Вдруг люди пришли в движение. Во двор въехал тягач, под его радиатором были укреплены цементные плиты, чтобы машина не оседала из-за тяжелого груза. Она тащила за собой фургон, до отказа набитый бутылками с молоком, хлебом, колбасой и сыром. Водитель приехал из деревенской лавки.
Отец сказал, что ему это знакомо по универсаму в Гинстерхайде. Туда, правда, грузовики и фургоны подъезжают уже около семи утра, потому что рабочие должны рано завтракать. Следующий наплыв бывает около девяти, но он не такой большой.
Началась раздача продуктов по списку.
— Может, хотите чего-нибудь поесть?
— Нет, спасибо.
Люди принялись за еду. Они явно наслаждались минутами отдыха. Через некоторое время отец сказал:
— Тут надо устранить одно маленькое недоразумение. Кто-то из возивших навоз закатил в лес автопокрышку и обозвал моего отца старпером.
Раздался дружный смех.
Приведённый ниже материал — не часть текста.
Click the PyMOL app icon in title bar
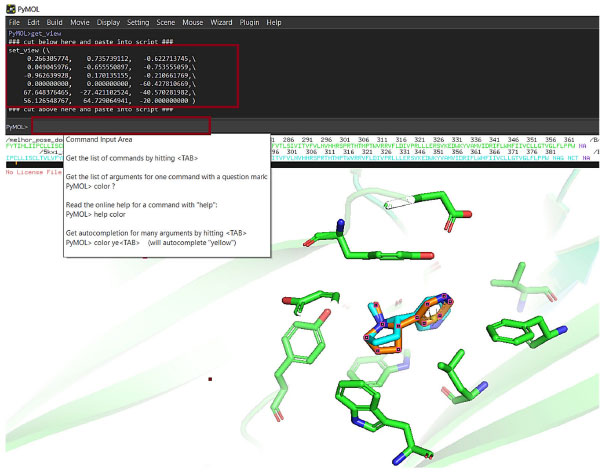 [x=8, y=7]
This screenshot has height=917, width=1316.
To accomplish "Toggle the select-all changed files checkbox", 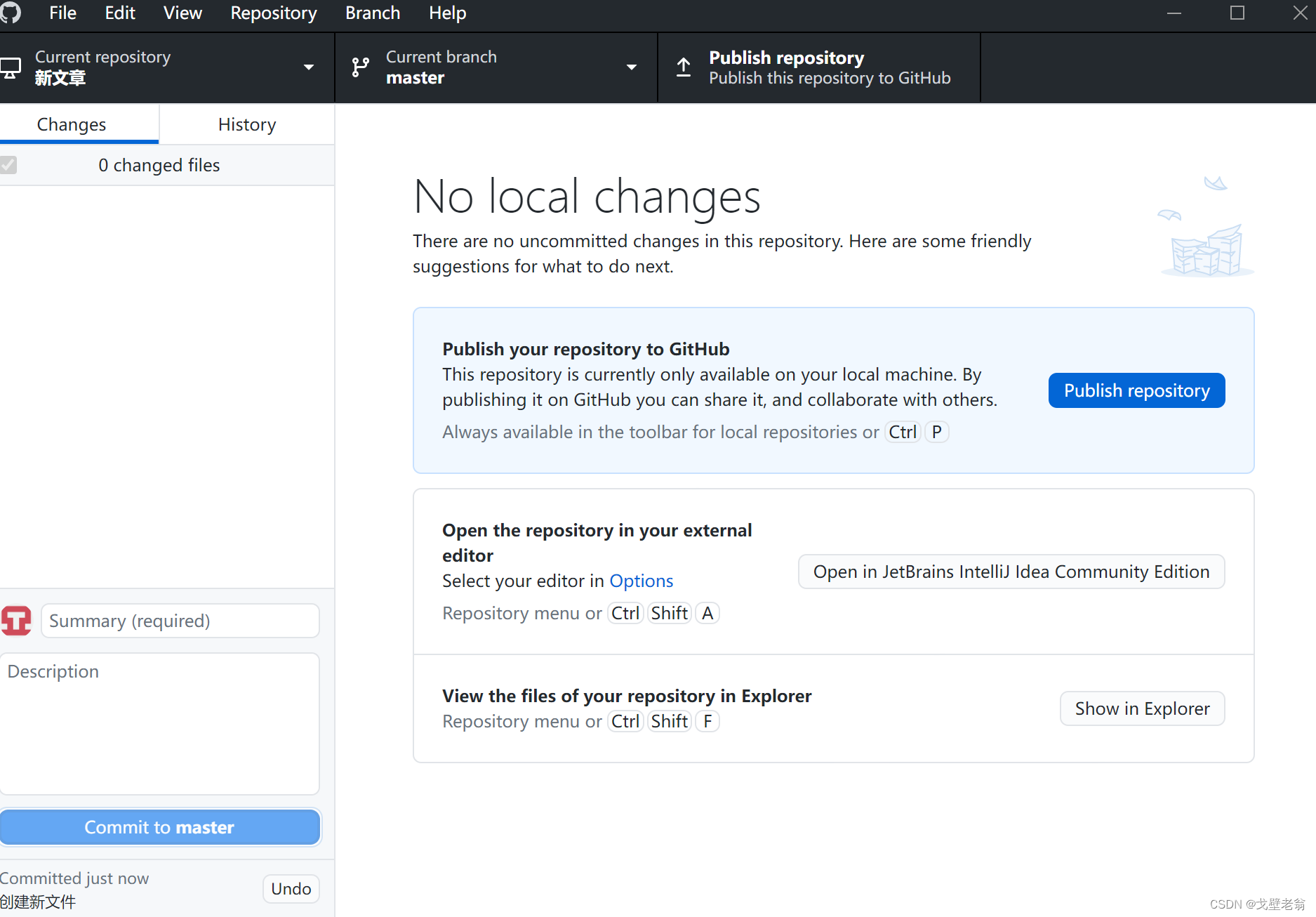I will click(x=8, y=165).
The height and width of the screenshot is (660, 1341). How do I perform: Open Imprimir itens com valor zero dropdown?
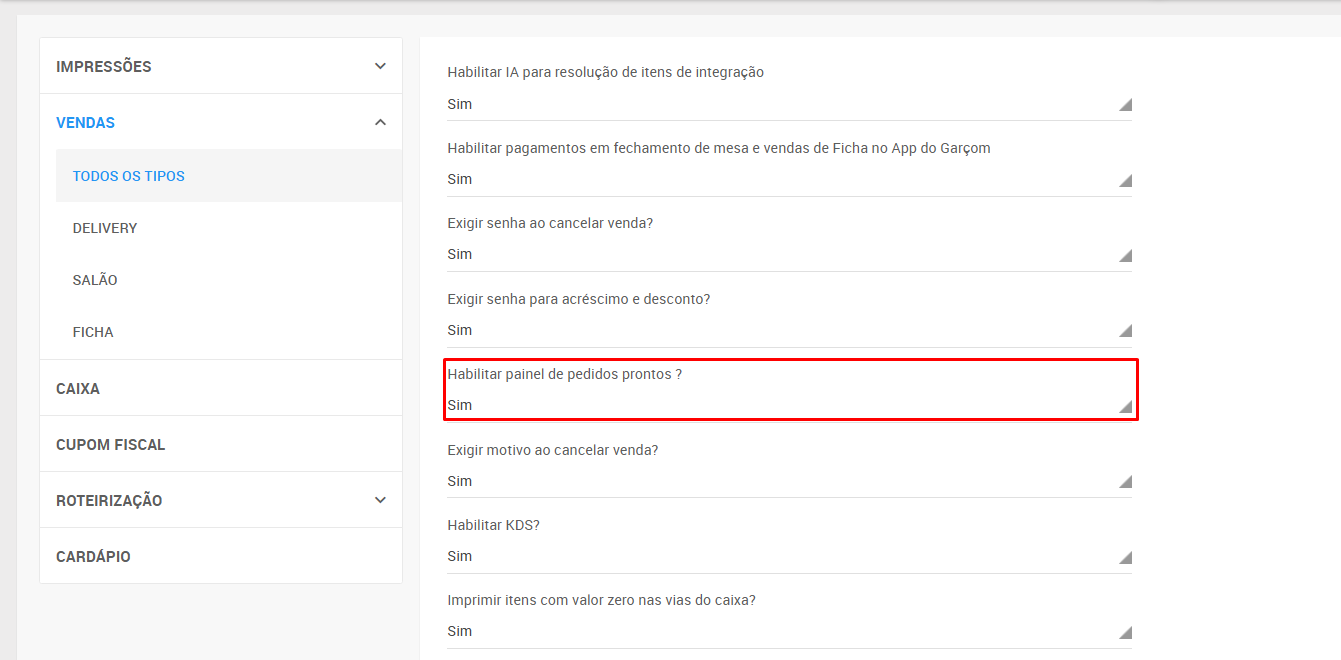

Это не по их части, они с навозом и, слава богу, с дерьмом дел не имеют. Отец не по адресу обратился.
— Нас вообще это не колышет, — заявили они.
— Но ведь это и ваш лес!
— За него отвечает лесничество, — последовал ответ.
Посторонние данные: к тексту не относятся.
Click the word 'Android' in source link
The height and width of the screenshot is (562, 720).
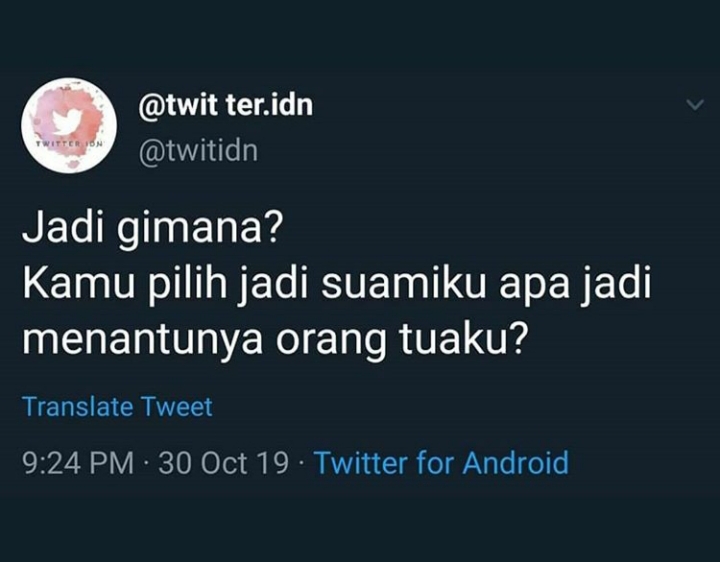tap(516, 462)
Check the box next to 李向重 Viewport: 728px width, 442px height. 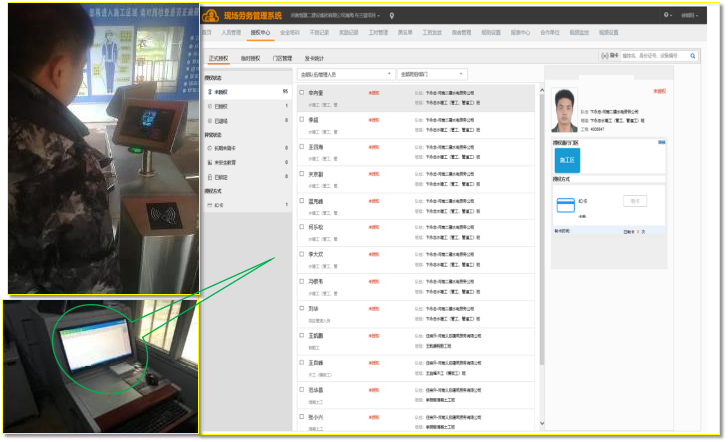301,92
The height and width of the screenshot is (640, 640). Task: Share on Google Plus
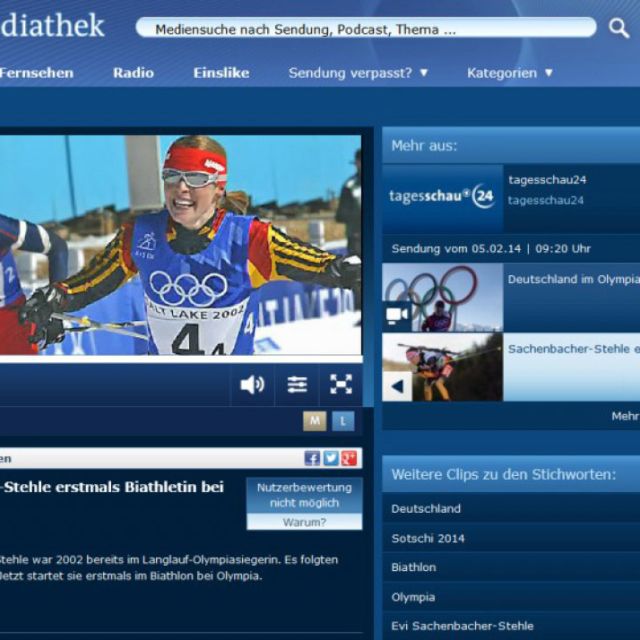tap(348, 458)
Люди поплевали себе на ладони, давая понять, что им пора приниматься за работу.
— Надевай шлем, Гиббон, — сказал отец. — Мы едем дальше.
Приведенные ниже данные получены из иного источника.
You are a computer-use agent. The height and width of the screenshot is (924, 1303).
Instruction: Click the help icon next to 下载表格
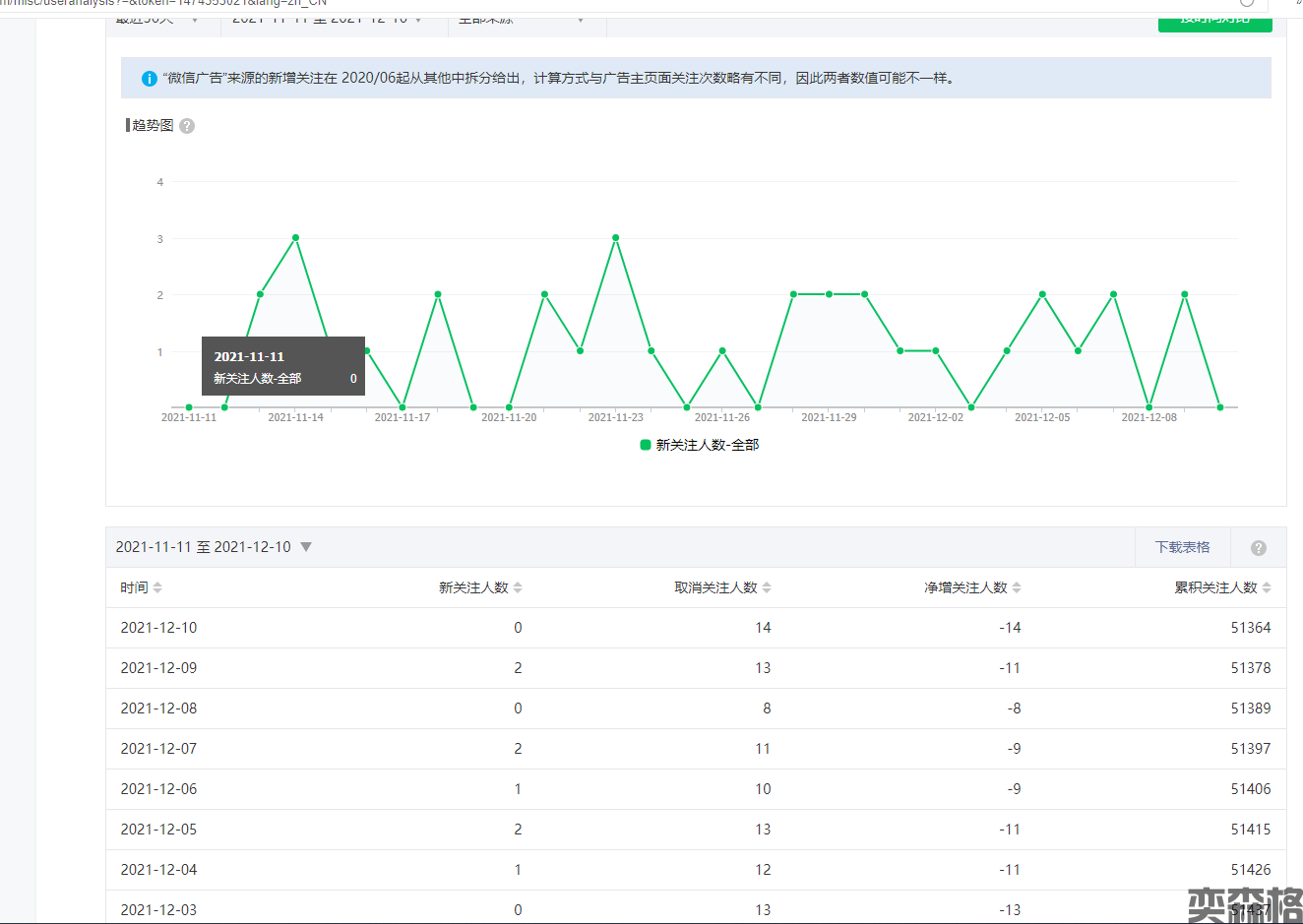1258,548
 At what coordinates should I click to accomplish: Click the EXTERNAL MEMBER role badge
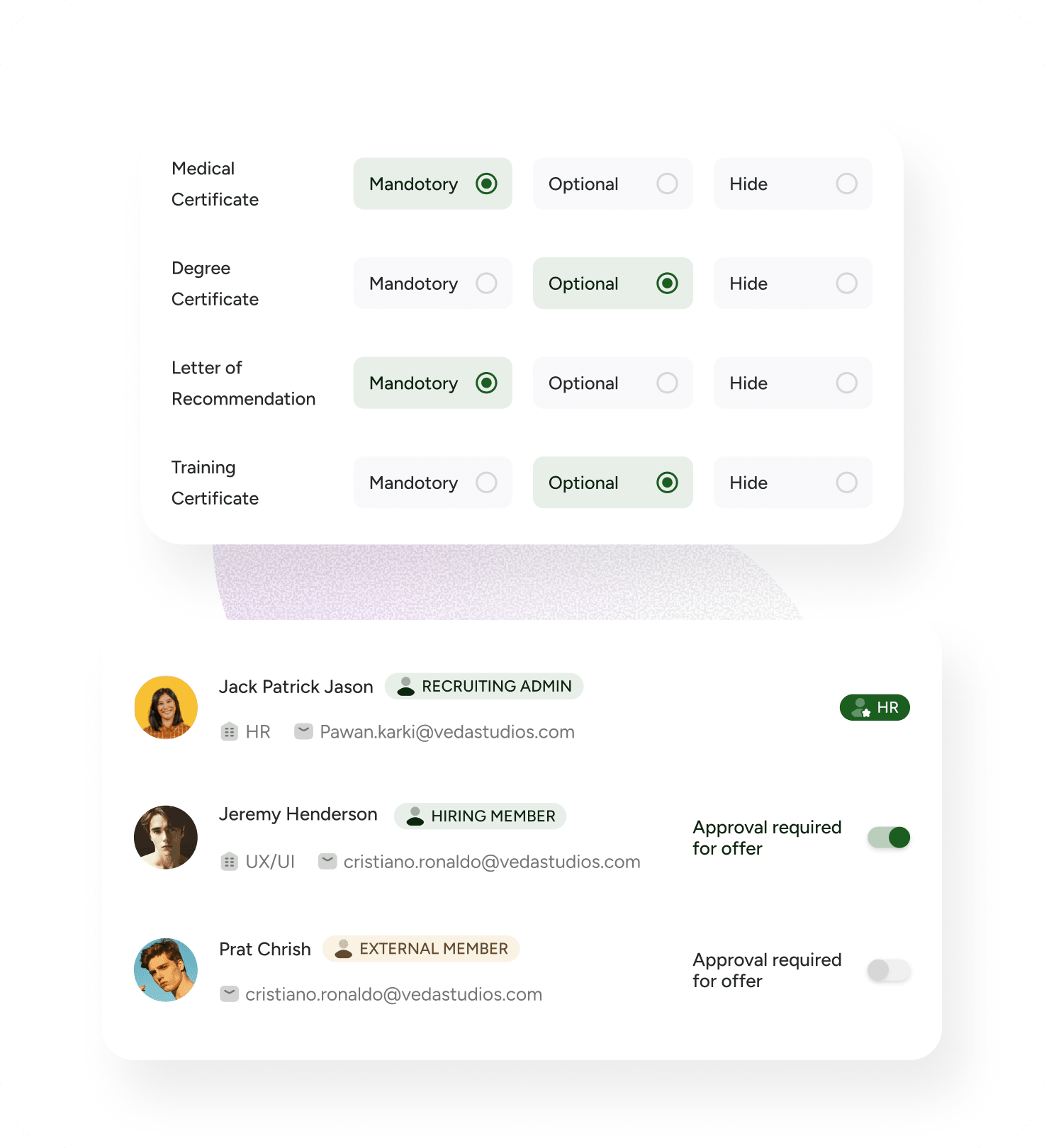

Между Пелицхофом и Безенбергом стоит большой телятник, в нем откармливают несколько тысяч телят, пока те не станут ростом с корову. Телятник напоминает фабрику, он так и называется: Безенбергское народное предприятие по откорму скота. Найти его не представляет труда: сразу же за забором высятся двенадцать силосных башен, выстроившихся в ряд, словно гигантские консервные банки. Они видны с большого расстояния.
Мы с отцом доехали до стоянки перед телятником, притормозили и сняли шлемы. Отсюда мы направились к зданию дирекции. Найдя директорскую приемную, мы постучали и вошли.
Секретарша стояла у окна и поливала из молочной бутылки кактусы. Нам пришлось подождать, пока она не закончила этим заниматься. Затем она повернулась к нам, взмахнула ресницами и спросила:
— Что вы хотите?
Позднее мы узнали, что ее звали Рози. Она была одного возраста с моей матерью, и от нее ужасно хорошо пахло. Наверное, она стремилась перебить своими духами вонь от телятников. Юбка на ней сидела в обтяжку, а блузка была настолько узкая, что некоторые части ее тела буквально рвались наружу.
Отец уставился на секретаршу. Она сильно задышала и тоже уставилась на него. Я уже говорил, что отец красивый мужчина. Секретарша, по-видимому, неправильно оценила отцовский взгляд. Она провела руками сверху вниз по бедрам, словно у нее на юбке появились складки. Так низко отец явно не заглядывал, и я уже подумал: ах, если бы все это видела мать. И тут они оба заспорили. И, кажется, виноват в этом был отец. Мы помешали секретарше поливать ее кактусы, но она, несмотря на это, повернулась к нам и любезно спросила: «Что вы хотите?»
Отцу следовало бы на это тоже сказать какую-нибудь любезность, например: «Ах, как вы прекрасно пахнете» — или: «Ну и здорово же вы дышите». Вместо этого он уставился на ее блузку и начал говорить о какой-то автопокрышке, которую закатили в лес.
Я вполне разделяю возмущение секретарши. Она застегнула наглухо блузку и холодно произнесла, что это ее не касается и что отец обратился не по адресу.
— Нет, по адресу, — заявил отец. Он это чувствует собственным носом. Нам нужно устранить безобразие, и мы пройдем к директору, на худой конец — и без ее разрешения.
— Нет! — вскричала секретарша. Она встала перед дверью, и ее грудь стала вздыматься и опускаться так бурно, что пройти мимо действительно не было никакой возможности.
К счастью, дверь изнутри распахнулась, и на пороге появился директор. Он был маленького роста, но коренастый, с коротко постриженными волосами и с редкими усиками над верхней губой. Меня эти усики не ввели в заблуждение, я сразу заметил, что директор — женщина.
— Что здесь, черт побери, происходит?
Отец снова заговорил о покрышке, которую закатили в лес.
— Ах, вот оно что! — воскликнула фрау директор. Она сняла очки, чтобы лучше видеть, и, подойдя к моему отцу, спросила: — Хайнер Хабенихт, что ли?
Выяснилось, что когда-то фрау директор жила в Пелицхофе, имея всего лишь двух жалких коров, теперь в ее ведении находилось две тысячи голов. Ее звали Фрида Штайнфельд.